Fiona has absorbed my love for this family and their ancient surround.  She loves wandering the forest trails around Peyrenègre, taking care of the rabbits and helping out in the kitchen. She loves the multitude of stars at night, the clear, fresh mornings, the dogs who come when they’re called and frisk from dawn to dusk.  Most of the old farm buildings have been renovated or replaced, but there is still an old-world feel about the farm with its layers of family and friends who all, it seems, make an appearance when we are there.

Danie cooks with the ease of someone who grew up in the kitchen. This visit, she was making mique, a big ball of yeast dough that is traditionally boiled in a broth flavored with vegetables and salt pork.  Mique is an old-world dish and almost forgotten. Danie was making it because her 89-year-old clock repairman was coming ,and as part of his fee he’d requested she make mique for lunch. “He wants a taste of his childhood,” she said as she kneaded the dough. “I could only say yes.”


Mique is easy to make, it just takes time and needs a crowd.  When I was first on the farm thirty years ago she made it regularly for meals where we were rarely less than ten at table.  Then, she boiled it according to tradition.  Now, she steams it.  “You’ll see,” she said. “It’s just as good and it doesn’t fall apart if we don’t eat it right away.”

Mique in the steamer
Mique in the steamer


We sat down for lunch with the bulbous, yeasty-smelling mique on the plate, hot from the steamer, and  civet d’oie, a dark goose stew whose carrot and onion-studded sauce is thickened with goose blood.  I watched Bertrand, the clock repair-man take his first taste.  His eyes closed, then he looked at Danie. “Danie, this is it, merci beaucoup.”

mique cut

We meandered our way through lunch and listened to stories of life when mique was served once a week,  the war was on, times were tough but villagers pulled together and kept food on the table.  Mique is just  a dish, but it was also memories brought to life.  And once the civet was gone, mique became dessert, slathered with butter and Danie’s home made raspberry jam.

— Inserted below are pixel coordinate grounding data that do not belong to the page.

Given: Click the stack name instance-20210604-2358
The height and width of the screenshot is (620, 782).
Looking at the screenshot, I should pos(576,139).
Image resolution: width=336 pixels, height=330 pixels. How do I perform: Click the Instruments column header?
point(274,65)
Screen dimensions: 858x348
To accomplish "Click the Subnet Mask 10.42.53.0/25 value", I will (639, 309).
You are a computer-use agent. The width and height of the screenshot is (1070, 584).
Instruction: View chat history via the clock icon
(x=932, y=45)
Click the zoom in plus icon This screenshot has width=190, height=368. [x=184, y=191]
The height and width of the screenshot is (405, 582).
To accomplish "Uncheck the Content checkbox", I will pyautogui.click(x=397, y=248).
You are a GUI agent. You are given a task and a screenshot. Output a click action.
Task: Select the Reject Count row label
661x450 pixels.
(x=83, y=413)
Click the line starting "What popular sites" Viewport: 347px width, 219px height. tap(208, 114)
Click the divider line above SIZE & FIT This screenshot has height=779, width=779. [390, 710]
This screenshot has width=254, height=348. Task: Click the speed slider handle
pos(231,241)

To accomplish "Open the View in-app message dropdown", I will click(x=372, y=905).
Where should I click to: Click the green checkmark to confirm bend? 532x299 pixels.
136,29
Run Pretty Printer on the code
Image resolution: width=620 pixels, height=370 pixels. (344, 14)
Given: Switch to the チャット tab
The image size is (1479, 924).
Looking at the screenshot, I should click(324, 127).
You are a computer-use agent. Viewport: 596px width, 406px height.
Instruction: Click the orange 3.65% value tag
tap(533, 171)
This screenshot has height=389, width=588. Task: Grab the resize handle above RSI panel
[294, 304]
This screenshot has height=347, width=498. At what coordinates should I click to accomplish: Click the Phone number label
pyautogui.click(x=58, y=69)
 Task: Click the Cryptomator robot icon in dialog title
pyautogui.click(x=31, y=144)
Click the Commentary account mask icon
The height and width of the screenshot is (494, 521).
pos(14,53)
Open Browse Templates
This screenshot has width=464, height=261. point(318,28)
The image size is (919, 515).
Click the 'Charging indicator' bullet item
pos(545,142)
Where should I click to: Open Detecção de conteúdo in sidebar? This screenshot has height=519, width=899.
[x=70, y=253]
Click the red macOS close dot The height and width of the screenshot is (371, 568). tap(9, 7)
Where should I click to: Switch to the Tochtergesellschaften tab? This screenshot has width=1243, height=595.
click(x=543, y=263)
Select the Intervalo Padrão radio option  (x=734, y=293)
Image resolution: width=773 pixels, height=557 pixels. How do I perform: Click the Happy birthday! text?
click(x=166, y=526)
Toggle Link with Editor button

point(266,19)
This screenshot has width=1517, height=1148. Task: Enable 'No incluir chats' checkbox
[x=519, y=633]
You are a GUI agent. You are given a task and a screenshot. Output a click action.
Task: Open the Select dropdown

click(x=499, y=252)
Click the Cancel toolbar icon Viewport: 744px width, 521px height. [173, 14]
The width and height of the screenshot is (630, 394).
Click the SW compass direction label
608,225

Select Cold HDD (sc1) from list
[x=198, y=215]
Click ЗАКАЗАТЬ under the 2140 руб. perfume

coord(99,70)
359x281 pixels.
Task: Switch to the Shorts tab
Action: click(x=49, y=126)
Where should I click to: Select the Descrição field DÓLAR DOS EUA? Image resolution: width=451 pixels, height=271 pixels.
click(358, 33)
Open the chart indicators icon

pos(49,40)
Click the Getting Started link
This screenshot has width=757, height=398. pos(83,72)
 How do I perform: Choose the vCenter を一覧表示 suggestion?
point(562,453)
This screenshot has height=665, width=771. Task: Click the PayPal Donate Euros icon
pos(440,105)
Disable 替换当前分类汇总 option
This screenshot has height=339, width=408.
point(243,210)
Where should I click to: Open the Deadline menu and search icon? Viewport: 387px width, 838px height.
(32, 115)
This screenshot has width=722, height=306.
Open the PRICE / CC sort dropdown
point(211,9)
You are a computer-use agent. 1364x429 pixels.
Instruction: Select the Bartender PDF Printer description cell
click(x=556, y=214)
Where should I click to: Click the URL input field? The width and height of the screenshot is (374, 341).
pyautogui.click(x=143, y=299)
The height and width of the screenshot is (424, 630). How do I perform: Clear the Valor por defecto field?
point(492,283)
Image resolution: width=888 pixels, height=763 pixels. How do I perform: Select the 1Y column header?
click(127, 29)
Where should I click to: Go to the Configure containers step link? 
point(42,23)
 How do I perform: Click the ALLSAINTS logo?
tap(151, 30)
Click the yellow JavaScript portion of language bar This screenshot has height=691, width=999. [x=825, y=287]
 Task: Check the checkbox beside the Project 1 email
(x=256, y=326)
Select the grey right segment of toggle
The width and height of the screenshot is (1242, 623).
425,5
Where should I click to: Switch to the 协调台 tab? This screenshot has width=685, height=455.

When we got home I immediately made mique before I forgot Danie’s recipe and gestures.  I have a vegetarian daughter so there was no civet d’oie, but rather a vegetable stew.   It was perfect, a big, soft reminder of our days on the farm.

mique with stew


1 cup (250ml) lukewarm milk
2 packages active dry yeast
2 teaspoons sugar
3 large eggs
1 shy tablespoon sea salt
4 1/2 to 4-3/4  cups (650-690g) all-purpose ,unbleached flour

  1.  Place the milk, the yeast, and the sugar into a large bowl, stir, and let sit until the yeast bubbles to the top of the milk.  Add the eggs, beating until they are incorporated into the liquid, then stir in the salt.  Gradually add the flour, 1 cup at a time, until you have a soft dough that doesn’t stick to your fingers.  Knead the dough right in the bowl until all of the flour is thoroughly incorporated into it, about ten times.
  2. Line a colander, the top of a steamer or couscoussier, with a linen towel. Turn the dough into it, and fold the towel lightly over the dough, and let rise in a warm spot (about 75F;24C) until the dough is nearly doubled in bulk, which will take at least 1 hour.
  3. When the dough is risen, fill to two thirds the bottom of a large pot, a steamer, or a couscoussier with water and bring to a boil over high heat. Set the colander/steamer over the steaming water, fold the towel lightly over the dough and partially cover. Steam until the dough feels firm, for about 30 minutes.  Turn the dough out onto a plate and slide it back into the steamer on the opposite side, lightly fold the cloth over it and cover partially. Continue to steam until the dough feels firm, an additional 30 minutes. Check the water from time to time to be sure there is enough; if you need to add water, make sure it is hot to boiling, so the steaming process isn’t interrupted.
  4. When the mique is cooked, serve immediately while it is still warm,with the stew or soup (or anything) of your choice.  Danie makes sure there is butter on the table, to complement her mique.